HAVE you sent a card to Winnie yet? Is she some aunt you’ve almost forgotten about, or the next-door neighbour you see looking out of her window with a sad smile on her face every morning? She is probably neither, but she could be both.
Winnie Blagden is the 99-year-old Sheffield widow whose lonely birthday plight has gone viral. As she approaches her centenary this quiet old lady finds herself at the centre of an international internet sensation. Thousands of people all over the world have pledged to send her birthday greetings and gifts, offering everything from a birthday cake to 100 pink roses.
What makes Winnie Blagden so special? Well, this is the point. There is nothing special about this retired shop assistant, who has lived in Sheffield all her life. She is just one of many people of her age who end up with no surviving family to look after them – or help her to mark this most special of birthdays.
When BBC Radio Sheffield heard of her lonely situation, it set off a call on Facebook to help her celebrate. And the response has been overwhelming. Millions of people know about Winnie now. The social media campaign has been shared more than 25,000 times already. Cards have been posted from as far away as America. Companies and individuals have fallen over themselves to help Winnie celebrate; a cabaret entertainer says he will attend her party, a pizza firm has offered to feed her for the day, and a beauty salon has even offered her a pamper package.
What a tale for the 21st century. It certainly puts receiving a commemorative telegram from the Queen into perspective. And although response has been touching, it reminds us of the terrible loneliness experienced by far too many elderly people. Mrs Blagden, who has never had children, lost her husband, George, some years ago. She lives alone, has no contact with any wider family and relies on her carers from Serenta HomeCare to look after her. With heart-breaking sincerity, she calls her carers, “my little family”. It would be fair to say that Winnie is not actually lonely – unlike at least 10 per cent of over-65s in Britain, who report that they regularly experience feelings of loneliness, according to research by the campaigning charity Age UK.
We’re all getting older, and the number of older people in our society grows higher every year as the population in general lives longer. This means, statistically, that we are far more likely to end up lonely that we ever were in the past. Fractured families, a mobile workforce moving away from their roots, busy lives and the general selfishness of today’s society all have a lot to answer for.
And as Age UK reports, lonely old people don’t just suffer from feeling blue on their birthday. It suggests that the effects of loneliness and isolation can be as harmful to elderly health as obesity or smoking 15 cigarettes a day. Lonely individuals are at higher risk of the onset of disability, and loneliness puts people in the firing line of cognitive decline. In fact, one study concludes that lonely people have a 64 per cent increased chance of developing clinical dementia. It doesn’t take much to realise that loneliness has a detrimental effect on general health, and impacts upon the NHS and social services both financially and logistically.
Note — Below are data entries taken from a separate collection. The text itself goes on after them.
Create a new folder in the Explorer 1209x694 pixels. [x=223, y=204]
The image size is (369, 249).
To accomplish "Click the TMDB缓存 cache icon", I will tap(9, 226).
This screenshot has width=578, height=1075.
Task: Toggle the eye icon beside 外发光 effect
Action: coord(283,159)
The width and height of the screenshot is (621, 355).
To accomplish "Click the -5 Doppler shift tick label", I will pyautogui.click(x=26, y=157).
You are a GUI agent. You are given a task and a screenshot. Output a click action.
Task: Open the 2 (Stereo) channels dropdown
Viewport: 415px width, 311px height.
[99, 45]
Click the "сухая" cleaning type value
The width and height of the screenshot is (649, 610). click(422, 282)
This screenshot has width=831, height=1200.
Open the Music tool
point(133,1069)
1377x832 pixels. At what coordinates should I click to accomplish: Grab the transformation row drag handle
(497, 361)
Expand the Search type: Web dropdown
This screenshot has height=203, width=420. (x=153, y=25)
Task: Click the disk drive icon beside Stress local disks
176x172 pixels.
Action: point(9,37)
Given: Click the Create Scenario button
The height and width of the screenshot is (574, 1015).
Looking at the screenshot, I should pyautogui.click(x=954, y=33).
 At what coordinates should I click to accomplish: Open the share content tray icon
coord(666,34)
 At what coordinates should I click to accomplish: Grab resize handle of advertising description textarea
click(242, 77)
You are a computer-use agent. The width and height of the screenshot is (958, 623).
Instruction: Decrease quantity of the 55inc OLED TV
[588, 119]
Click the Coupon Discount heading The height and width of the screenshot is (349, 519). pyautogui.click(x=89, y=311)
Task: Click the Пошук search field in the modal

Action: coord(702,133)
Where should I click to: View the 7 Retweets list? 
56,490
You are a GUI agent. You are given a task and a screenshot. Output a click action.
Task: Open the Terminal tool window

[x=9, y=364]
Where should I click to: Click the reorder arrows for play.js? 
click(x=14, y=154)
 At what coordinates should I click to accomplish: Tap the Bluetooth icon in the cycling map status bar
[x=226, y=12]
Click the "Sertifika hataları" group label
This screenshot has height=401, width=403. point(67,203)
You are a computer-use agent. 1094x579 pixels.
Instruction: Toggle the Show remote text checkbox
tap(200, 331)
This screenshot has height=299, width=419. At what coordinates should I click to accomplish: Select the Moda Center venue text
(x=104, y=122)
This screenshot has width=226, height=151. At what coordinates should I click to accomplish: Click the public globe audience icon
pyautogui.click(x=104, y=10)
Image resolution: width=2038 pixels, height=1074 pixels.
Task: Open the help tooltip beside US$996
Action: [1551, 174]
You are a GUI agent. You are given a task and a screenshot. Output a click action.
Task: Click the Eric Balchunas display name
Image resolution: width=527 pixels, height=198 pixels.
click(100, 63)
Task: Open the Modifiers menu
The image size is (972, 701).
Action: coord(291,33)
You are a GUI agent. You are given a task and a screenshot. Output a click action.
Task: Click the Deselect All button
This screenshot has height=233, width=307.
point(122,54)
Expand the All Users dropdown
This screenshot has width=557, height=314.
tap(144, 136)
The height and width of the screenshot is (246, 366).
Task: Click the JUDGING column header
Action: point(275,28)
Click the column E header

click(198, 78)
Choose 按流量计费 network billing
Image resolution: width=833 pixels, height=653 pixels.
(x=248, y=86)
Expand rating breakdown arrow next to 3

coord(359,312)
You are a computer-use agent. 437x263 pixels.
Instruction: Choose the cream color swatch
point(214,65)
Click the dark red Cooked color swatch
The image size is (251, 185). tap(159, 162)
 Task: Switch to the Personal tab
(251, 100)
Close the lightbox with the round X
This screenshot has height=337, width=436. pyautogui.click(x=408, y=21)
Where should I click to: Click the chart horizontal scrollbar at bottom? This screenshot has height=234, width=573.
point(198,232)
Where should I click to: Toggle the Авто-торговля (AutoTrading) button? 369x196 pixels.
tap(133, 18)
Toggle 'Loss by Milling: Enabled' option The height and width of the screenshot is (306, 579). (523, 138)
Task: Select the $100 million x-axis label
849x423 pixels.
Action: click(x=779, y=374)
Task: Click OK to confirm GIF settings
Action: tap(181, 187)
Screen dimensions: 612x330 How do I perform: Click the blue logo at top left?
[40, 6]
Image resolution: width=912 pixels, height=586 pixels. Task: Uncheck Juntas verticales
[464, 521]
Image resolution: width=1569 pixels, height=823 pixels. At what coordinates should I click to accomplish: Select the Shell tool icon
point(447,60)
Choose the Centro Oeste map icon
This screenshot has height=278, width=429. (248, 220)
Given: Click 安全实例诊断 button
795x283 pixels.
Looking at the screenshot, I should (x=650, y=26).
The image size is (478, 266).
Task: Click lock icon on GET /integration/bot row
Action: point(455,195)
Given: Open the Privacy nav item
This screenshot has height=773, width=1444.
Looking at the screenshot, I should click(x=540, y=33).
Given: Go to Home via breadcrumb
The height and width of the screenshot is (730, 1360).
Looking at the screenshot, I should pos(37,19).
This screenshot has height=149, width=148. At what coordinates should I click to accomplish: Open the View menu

Who cares for all these people who end up on their own? Well, that’s the job of over-worked and underpaid nurses and carers, who end up filling the vacuum where family and friends should step up to the mark.
When you look at it like that, you can see that loneliness is everybody’s problem. And while it is touching that so many people have come forward on Facebook to make Winnie’s special birthday special, what does that tell you about us? Is it that we have a collective guilty conscience? That it is easier to give to a stranger we will never meet than to take a few minutes out of our selfish schedules to ring our own mother or grandmother?
There are many admirable organisations, like the Campaign to End Loneliness, which reach out to elderly people through befriending groups, gardening clubs and a myriad other initiatives which have one thing in common; lack of funds and resources. It’s not enough for us to rely on these volunteers to fill the gap. In a civilised society, we should all try to look after each other. Like this phenomenal Facebook campaign, this is a basic principle which crosses political, social and geographical boundaries.
Long after the cards have been opened and the presents marvelled at, we should remember Winnie Blagden and remind ourselves why her 100th birthday gave us all a wake-up call. Meanwhile, it is Winnie’s special day on May 31. Perhaps on this date, you would like to take a minute or two out of your busy life to remember not just this Winnie, but all the other Winnies in the world who nobody cares about at all.